En una nota publicada por Portal Metropolitano, la académica de la carrera de Tecnología Médica de la U. Andrés Bello, sede Viña del Mar, Alejandra Ponce, advirtió sobre los riesgos del cortisol alto.
El cortisol alto suele asociarse únicamente al estrés, pero la evidencia científica muestra que esta hormona cumple funciones esenciales para el funcionamiento del organismo y solo su exceso sostenido puede provocar efectos perjudiciales en la salud.
Así lo explica Alejandra Ponce, quien aclara mitos, explica qué exámenes permiten detectar niveles alterados de cortisol y entrega recomendaciones basadas en evidencia para mantener esta hormona en rangos saludables.
“El cortisol no es un enemigo; al contrario, desempeña roles fundamentales en el metabolismo, el sueño y la regulación de la presión arterial”, señala la especialista.
Entre sus funciones más importantes está promover la disponibilidad de glucosa en sangre cuando el cuerpo necesita energía inmediata. “En situaciones de estrés, nuestro organismo requiere combustible y el cortisol permite obtener energía a partir de grasas y aminoácidos”, explica Ponce.
La académica también destaca su papel en el ciclo sueño-vigilia, un proceso clave para el equilibrio del organismo. “El peak matinal de cortisol es lo que nos permite estar alertas cuando despertamos, y sus niveles disminuyen progresivamente durante el día hasta alcanzar su punto más bajo al dormir”, detalla.
Además, esta hormona contribuye a la vasoconstricción, ayudando a mantener una presión arterial adecuada.

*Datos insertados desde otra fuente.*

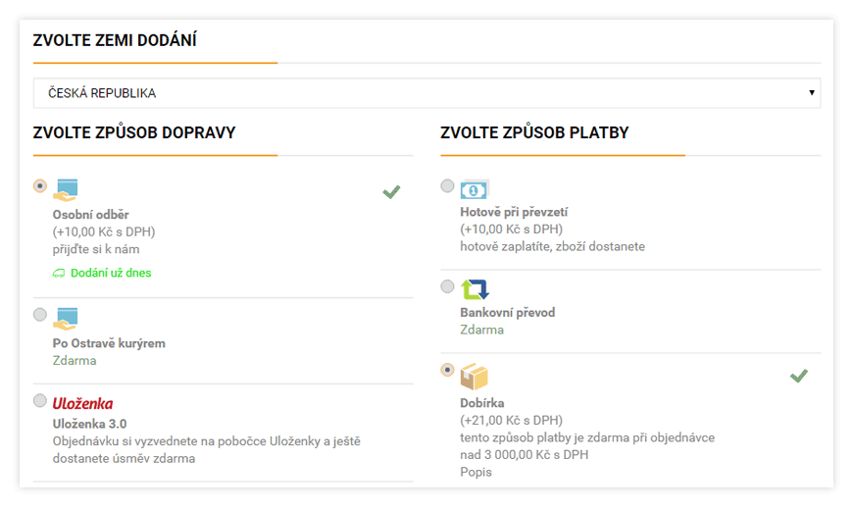Choose the Bankovní převod radio button
Image resolution: width=853 pixels, height=511 pixels.
tap(447, 286)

Es importante incorporar estrategias para manejar el estrés y los factores que generan tensión, especialmente en jóvenes.
El problema aparece cuando los niveles de cortisol se mantienen elevados de forma permanente. “Cuando el cortisol está crónicamente alto, produce efectos nocivos en distintas células y sistemas del cuerpo”, advierte Ponce.
Aunque el estrés es uno de los principales factores que elevan el cortisol, no es el único. La falta de sueño, la mala alimentación, el sedentarismo y enfermedades como la depresión o la diabetes también pueden alterar sus niveles.
En relación con los suplementos naturales, la evidencia indica que algunos pueden ayudar, aunque no reemplazan hábitos saludables. “El omega 3 tiene respaldo científico por su capacidad de reducir la inflamación y el estrés oxidativo, lo que puede contribuir a disminuir el estrés”, explica Ponce. También destaca la vitamina C, por su efecto antioxidante y neuroprotector.
Finalmente, la académica enfatiza que regular el cortisol no significa eliminarlo, sino mantenerlo en equilibrio. “La meta no es suprimir esta hormona, sino mantenerla dentro de rangos saludables. El cortisol es vital para vivir; lo peligroso es tenerlo constantemente elevado”, concluye.